Metabird-7B: A Math-Optimized Mistral-Derived Model
ConvexAI/Metabird-7B is a 7 billion parameter language model built upon the Mistral architecture, specifically fine-tuned from leveldevai/TurdusBeagle-7B. Its primary differentiation lies in its optimization for mathematical reasoning, achieved through training on the shuyuej/metamath_gsm8k dataset.
Key Capabilities & Performance
This model exhibits notable performance across various benchmarks, particularly in reasoning and common sense tasks. On the Open LLM Leaderboard, Metabird-7B achieves an average score of 71.03.
- AI2 Reasoning Challenge (25-Shot): 69.54
- MMLU (5-Shot): 65.27
- GSM8k (5-Shot): 62.85 (a strong indicator of mathematical problem-solving ability)

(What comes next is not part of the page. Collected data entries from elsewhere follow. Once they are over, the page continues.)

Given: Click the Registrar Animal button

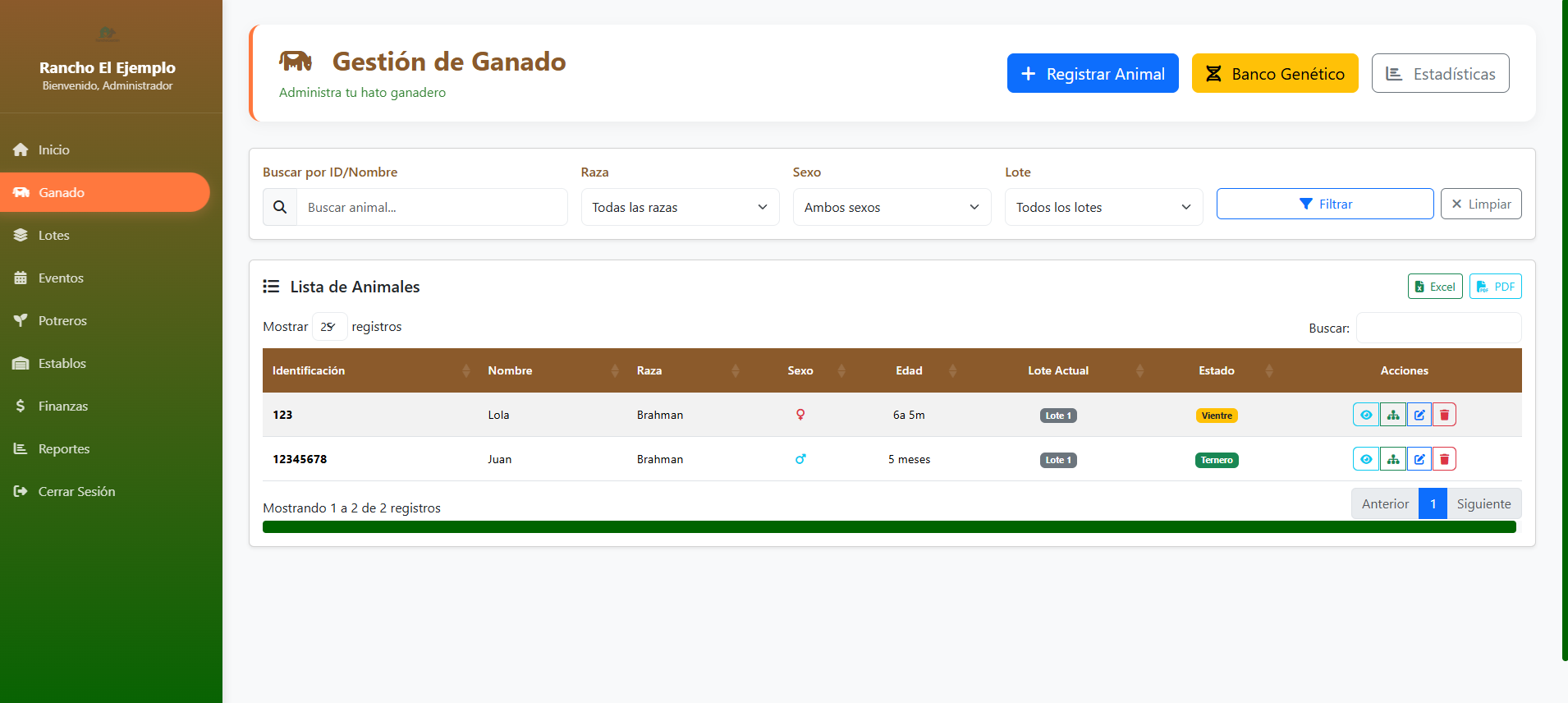Looking at the screenshot, I should (x=1092, y=74).
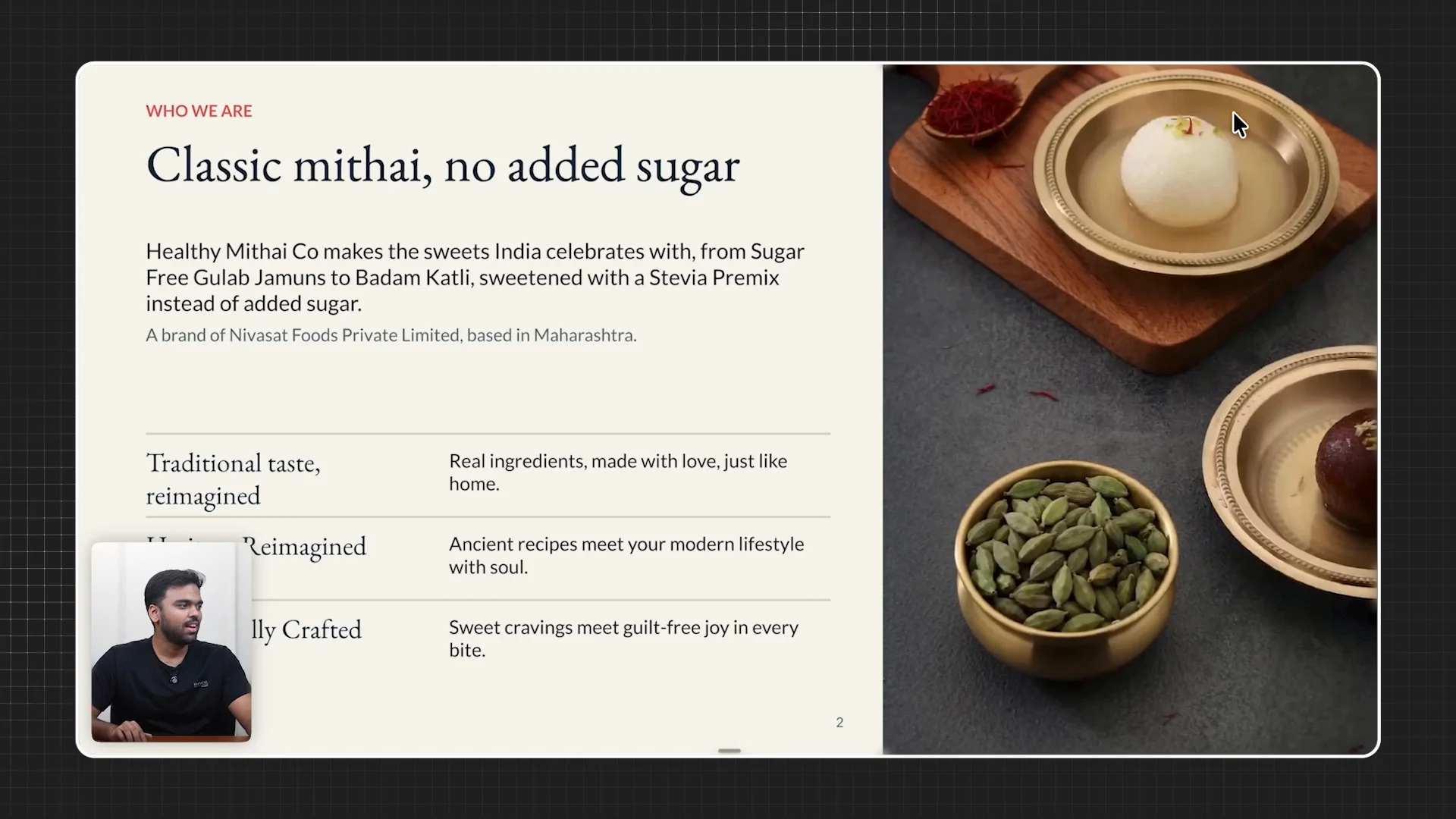Click the slide page number 2
1456x819 pixels.
[839, 723]
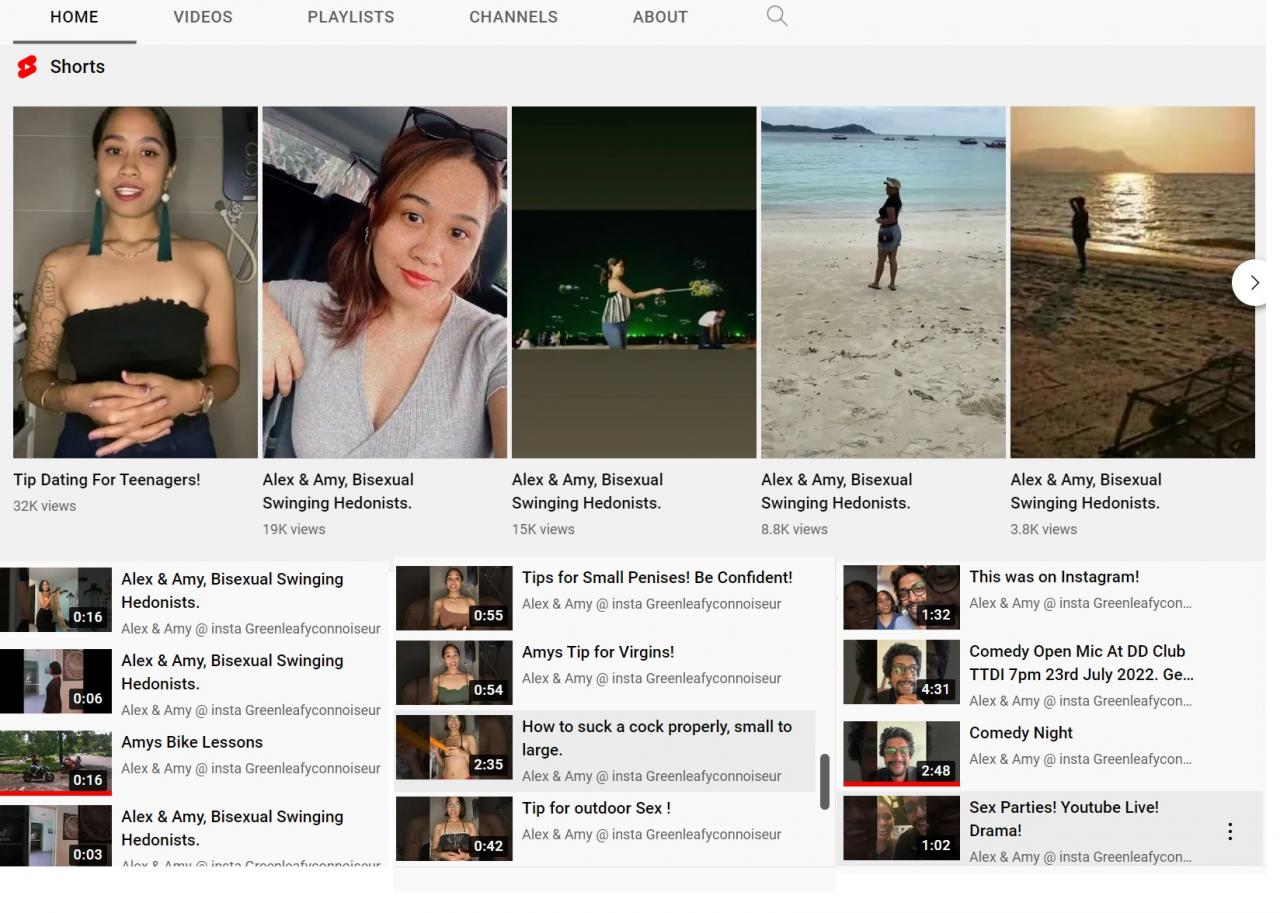Open the night bubbles short thumbnail
Screen dimensions: 1280x913
pos(634,282)
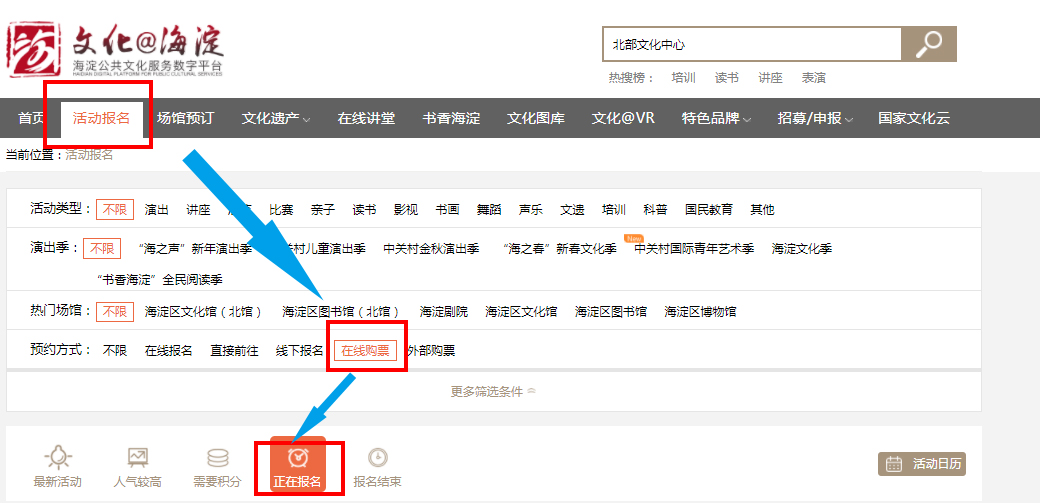Click the 培训 hot search link
The image size is (1040, 503).
[x=684, y=78]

- HellaSwag (10-Shot): 87.54
- Winogrande (5-shot): 83.03
Training Details
The model was trained using axolotl with a sequence length of 8192 tokens and a learning rate of 5e-06 over 1 epoch. The training process involved a total batch size of 8 with gradient accumulation steps of 4, utilizing bf16 precision and Flash Attention for efficiency.
Good for
- Applications requiring strong mathematical reasoning.
- Tasks involving logical problem-solving and quantitative analysis.
- Use cases where a 7B parameter model with enhanced reasoning capabilities is beneficial.